Artistes de la guerre
Le musée de l’Armée rend hommage, dans une exposition virtuelle, à Pierre Baudry, Charles Courtet et Gino Gregori, dont les oeuvres furent enfantées lors de situations de confinement forcé au cours des deux grands conflits mondiaux.
Mercredi 29 mai 1918 : le brigadier Pierre Baudry, 21 ans, tombe au combat, dans l’Aisne ; le lendemain paraît le dernier numéro du Gafouilleur, « organe de la mitraille », dont il est le principal illustrateur. 24 juin 1940 : le capitaine Charles Courtet, 49 ans, est arrêté à Saint-Dié, dans les Vosges ; détenu à l’Oflag XIII A, près de Nuremberg, en Allemagne, il livre un récit graphique de sa captivité. 6 novembre 1944 : Gino Gregori, 38 ans, intègre le camp de concentration de Mauthausen, sous le matricule 57627, et réalise une série de croquis et de peintures pour rendre compte de la barbarie nazie ordinaire. Combattant, prisonnier ou déporté, ces trois hommes ont laissé un puissant témoignage artistique des épreuves qu’ils traversèrent au cours des deux grands conflits mondiaux du xxe siècle. Aujourd’hui, le musée de l’Armée leur rend hommage dans le cadre d’une exposition virtuelle consacrée à ces héros qui, confrontés à une situation extrême, se sont démarqués par leur courage, leur générosité ou leur talent.

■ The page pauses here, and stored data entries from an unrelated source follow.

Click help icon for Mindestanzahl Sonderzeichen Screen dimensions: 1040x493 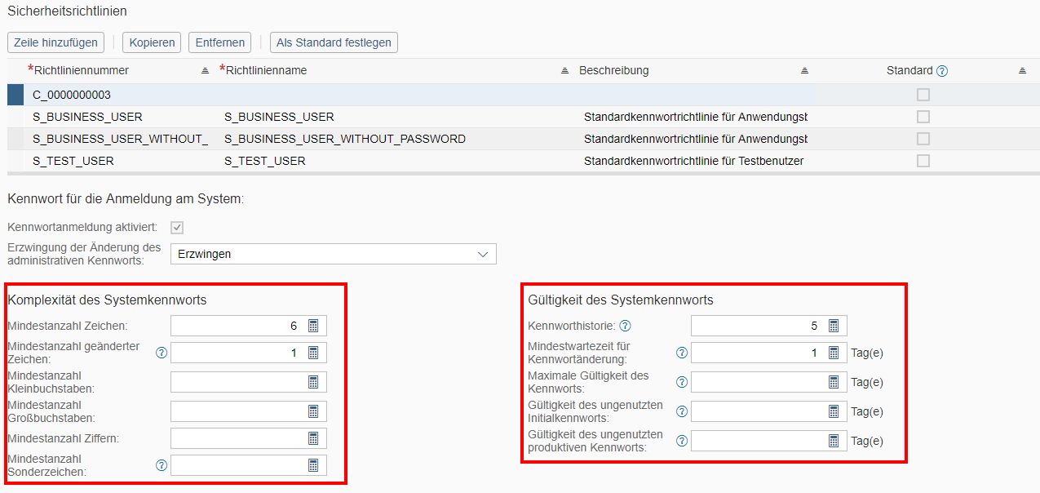pos(162,465)
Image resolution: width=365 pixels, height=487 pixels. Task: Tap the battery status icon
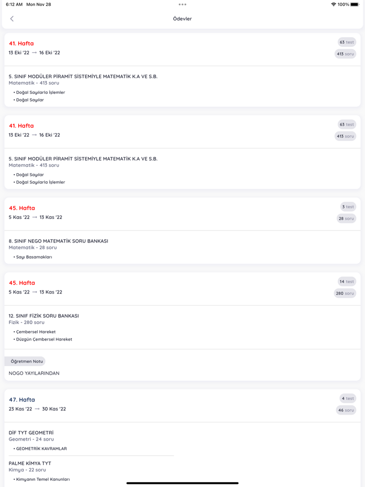tap(355, 4)
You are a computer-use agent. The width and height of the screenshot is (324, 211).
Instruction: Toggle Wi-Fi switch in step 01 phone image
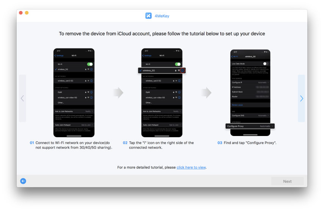tap(90, 64)
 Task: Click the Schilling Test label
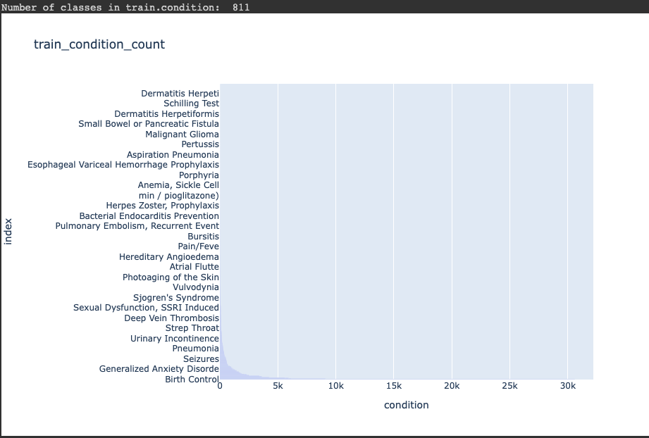point(191,104)
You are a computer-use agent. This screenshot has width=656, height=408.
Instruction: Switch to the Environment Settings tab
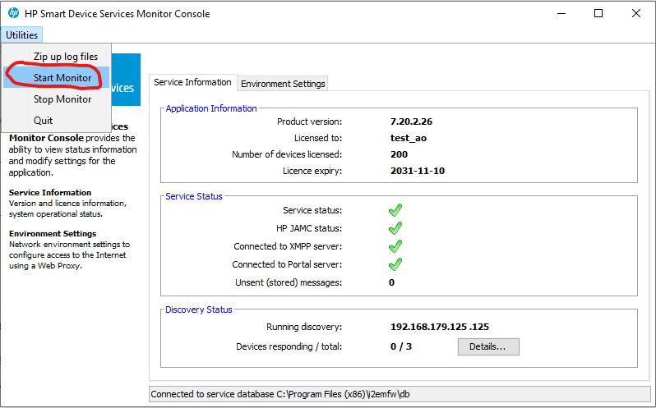click(283, 84)
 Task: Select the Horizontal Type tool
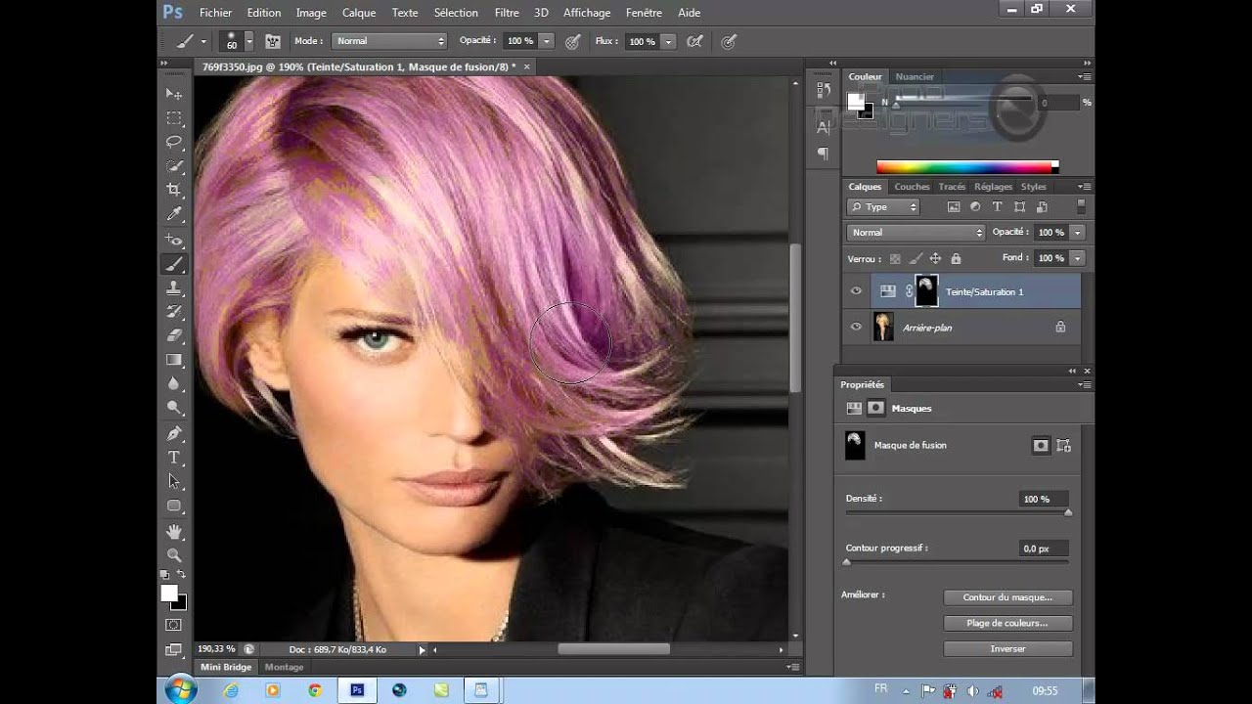click(174, 457)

Pierre Baudry est le précoce de la bande. Natif de l’Yonne, il a à peine 13 ans quand il illustre, au cours des années 1909-1910, un roman d’anticipation, La Guerrefranco-allemandedel’an1920. Cette fiction, aussi colorée que visionnaire, mêle charges de cavalerie, batailles navales et combats aériens pour aboutir à la victoire tricolore. Dans la vraie vie, Baudry n’a que 17 ans lorsqu’il devient infirmier volontaire à l’hôpital de Sens, avant de s’engager comme soldat et de donner à nouveau du crayon. Dans les colonnes du Gafouilleur, qu’il cofonde à l’hiver 1916, la jeune recrue du 12e régiment de cuirassiers croque avec humour ses camarades poilus, fêtant Noël au fond d’une tranchée ou rêvant à des lendemains meilleurs.

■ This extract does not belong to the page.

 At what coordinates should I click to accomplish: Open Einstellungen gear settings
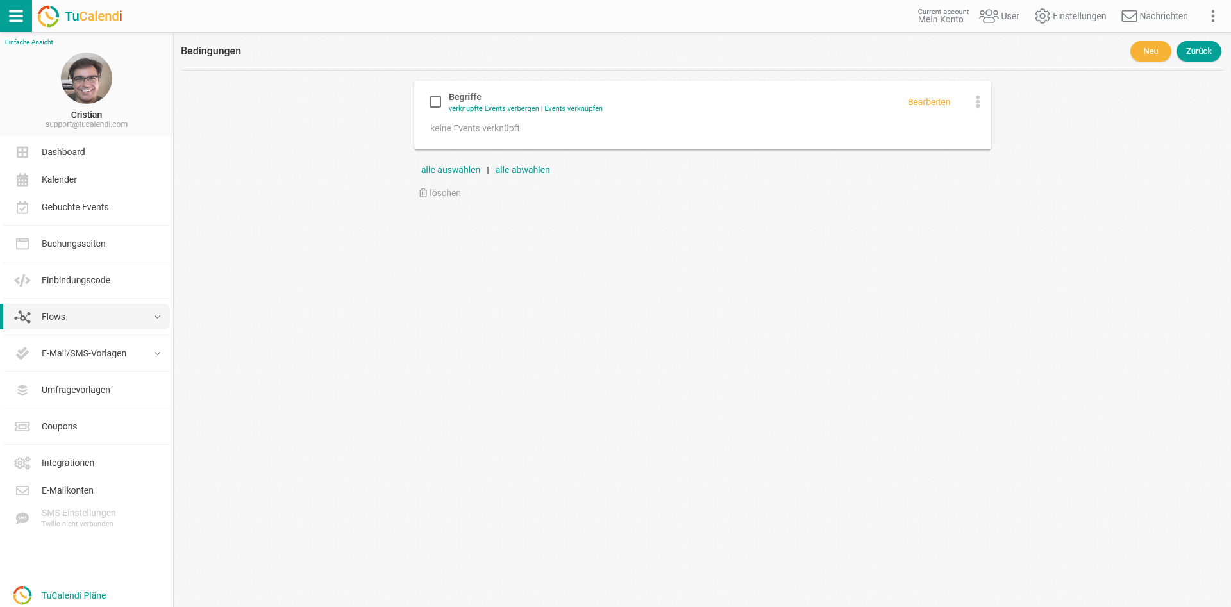click(1043, 16)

Au cours de sa détention allemande, d’août 1940 à avril 1941, Charles Courtet, lui, met son talent au service d’un travail documentaire. Avec une grande maîtrise du trait et de la perspective, il restitue l’atmosphère de l’Oflag cerné par les barbelés et les miradors. Sur ses vélins hachurés de couleurs, le quotidien des prisonniers se partage entre les baraques – chambre, bibliothèque ou infirmerie –, l’appel, la réception des colis… A son retour en France, il réunit sur un carnet 22 dessins réalisés durant sa captivité.
Des trois créateurs célébrés par le musée de l’Armée, Gino Gregori est celui que l’histoire de l’art a retenu, car il compte parmi les peintres de la Botte importants de son temps. Son destin n’en est pas moins singulier : autodidacte, le Milanais participe à plusieurs expositions remarquées, avant d’embrasser la carrière diplomatique dans les années 1930. Mais il n’abandonnera jamais le pinceau. C’est d’ailleurs en tant qu’artiste-peintre qu’on l’enregistre à son entrée au camp de concentration. Sa faute ? Il aurait fabriqué des faux papiers pour les juifs et peutêtre noué des liens avec la résistance yougoslave.
Au Lager, il capte la souffrance de ses compagnons d’infortune sur des morceaux de papier qu’il enterre pour les cacher. Libéré en mai 1945, il ajoute à ces oeuvres crayonnées in situ des retranscriptions sur la toile de scènes concentrationnaires gravées dans sa mémoire, comme celle de La Recherche des poux, où la torsion du corps fait clairement référence à La Puce de Crespi, le maître du baroque italien. Muté à l’ambassade d’Italie à Paris, Gregori investit un atelier à Montparnasse, où il côtoie Picasso, Braque, André Lhote… Sa palette épouse alors les courants de son époque, du cubisme au nouveau réalisme, en passant par l’abstraction. Il meurt en 1973, à l’âge de 67 ans. En 1946, quelques mois après sa libération, il publiait un ouvrage réunissant une cinquantaine d’esquisses réalisées à Mauthausen, sous le titre Ecce homo, qui semble, rétrospectivement, annoncer le poignant Si c’est un homme de son compatriote Primo Levi, paru l’année suivante.